Find Maximum of $3x-2y$ Given $x^2+4y^2=4$

[Albert1]

$x,y\in R$ and $x^2+4y^2=4$

please find $max(3x-2y)$

 

[MarkFL]

My solution:

Spoiler

We are given the objective function:

\(\displaystyle f(x,y)=3x-2y\)

Subject to the constraint:

\(\displaystyle g(x,y)=x^2+4y^2-4=0\)

Using Lagrange multipliers, we obtain:

\(\displaystyle 3=\lambda(2x)\)

\(\displaystyle -2=\lambda(8y)\)

And this implies:

\(\displaystyle x=-6y\)

Substituting into the constraint, we find:

\(\displaystyle y=\pm\frac{1}{\sqrt{10}}\implies x=\mp\frac{6}{\sqrt{10}}\)

We then find:

\(\displaystyle f_{\max}=f\left(\frac{6}{\sqrt{10}},-\frac{1}{\sqrt{10}}\right)=2\sqrt{10}\)

 

[Albert1]

Spoiler

Using Cauchy-Schwarz inequality:
$40=(3^2+(-1)^2)\times 4=(3^2+(-1)^2)\times (x^2+(2y)^2)$
$\geq (3x-2y)^2$
$\therefore (3x-2y)\leq \sqrt {40}=2\sqrt {10}$

 

[Greg]

Spoiler

\(\displaystyle 3x-2y=m\implies y=\frac{3x-m}{2}\)

\(\displaystyle x^2+4y^2=4\Rightarrow10x^2-6mx+m^2-4=0\)

\(\displaystyle \Delta=160-4m^2\)

If \(\displaystyle m>2\sqrt{10}\) \(\displaystyle x\) is not real, hence

\(\displaystyle m=2\sqrt{10}\)

 

[MarkFL]

Spoiler

\(\displaystyle 3x-2y=m\implies y=\frac{3x-m}{2}\)
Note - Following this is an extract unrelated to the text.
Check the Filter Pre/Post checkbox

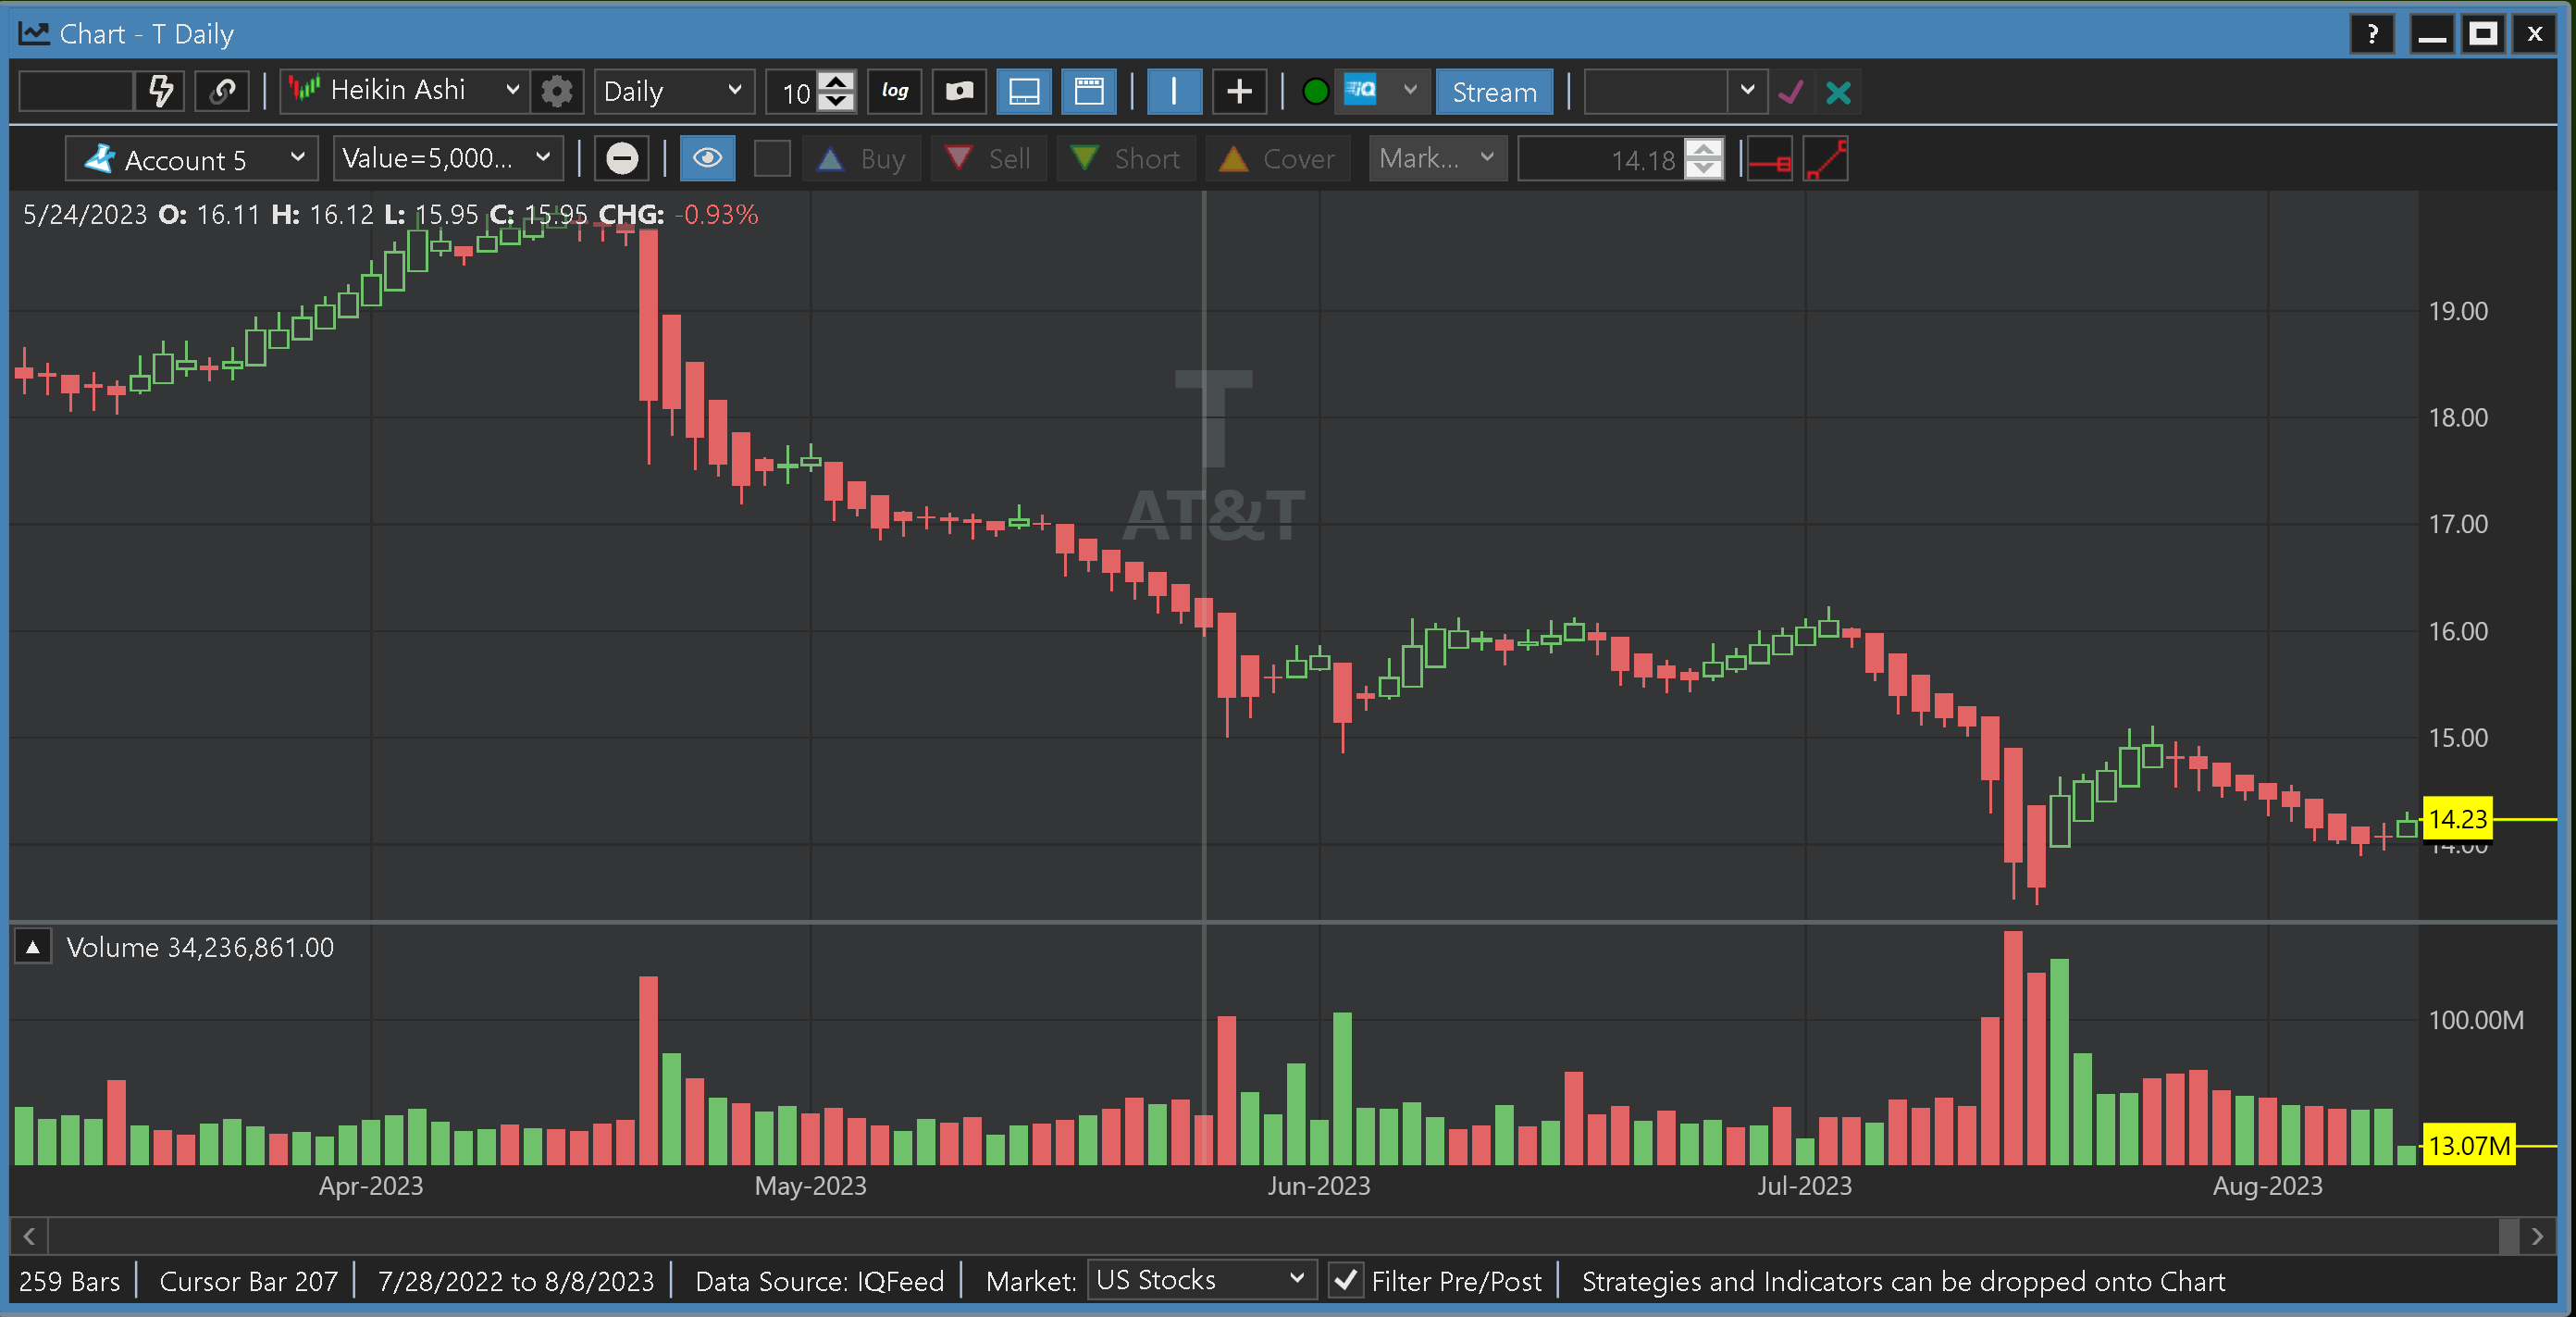click(x=1346, y=1280)
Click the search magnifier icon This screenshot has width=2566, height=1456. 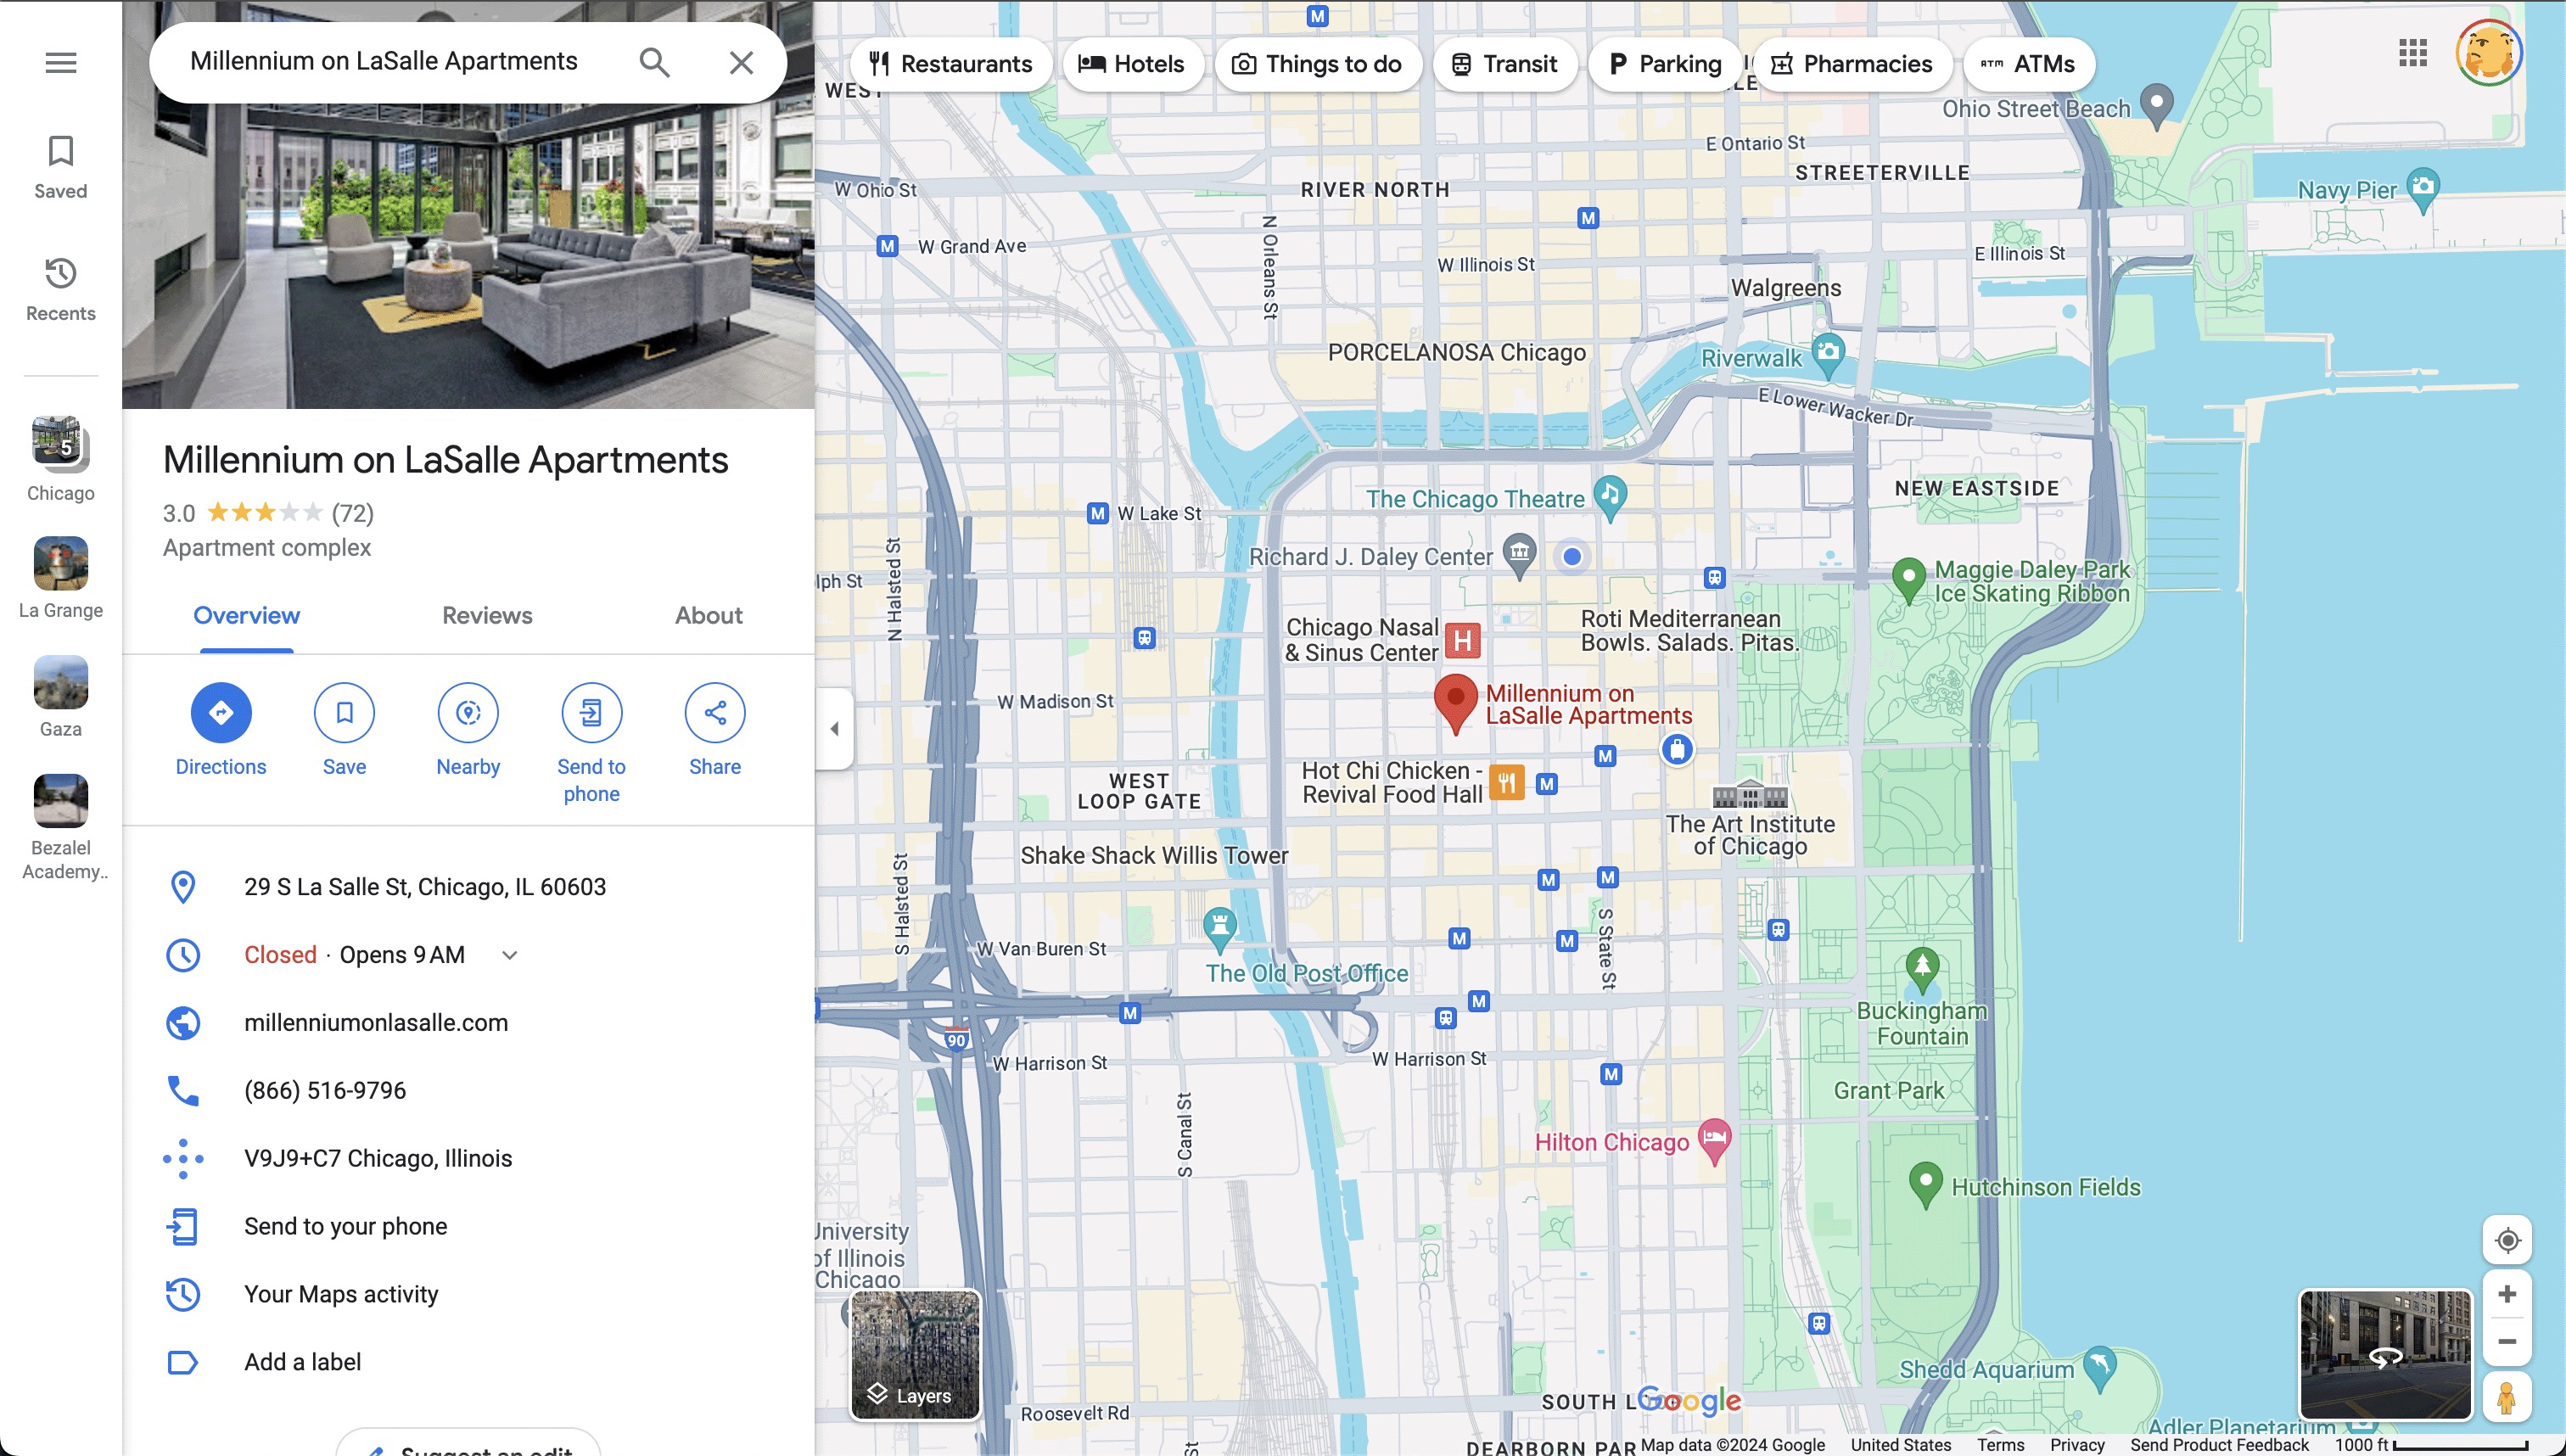(x=654, y=63)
\(\displaystyle x^2+4y^2=4\Rightarrow10x^2-6mx+m^2-4=0\)

\(\displaystyle \Delta=160-4m^2\)

If \(\displaystyle m>2\sqrt{10}\) \(\displaystyle x\) is not real, hence

\(\displaystyle m=2\sqrt{10}\)

Very nicely done! (Yes)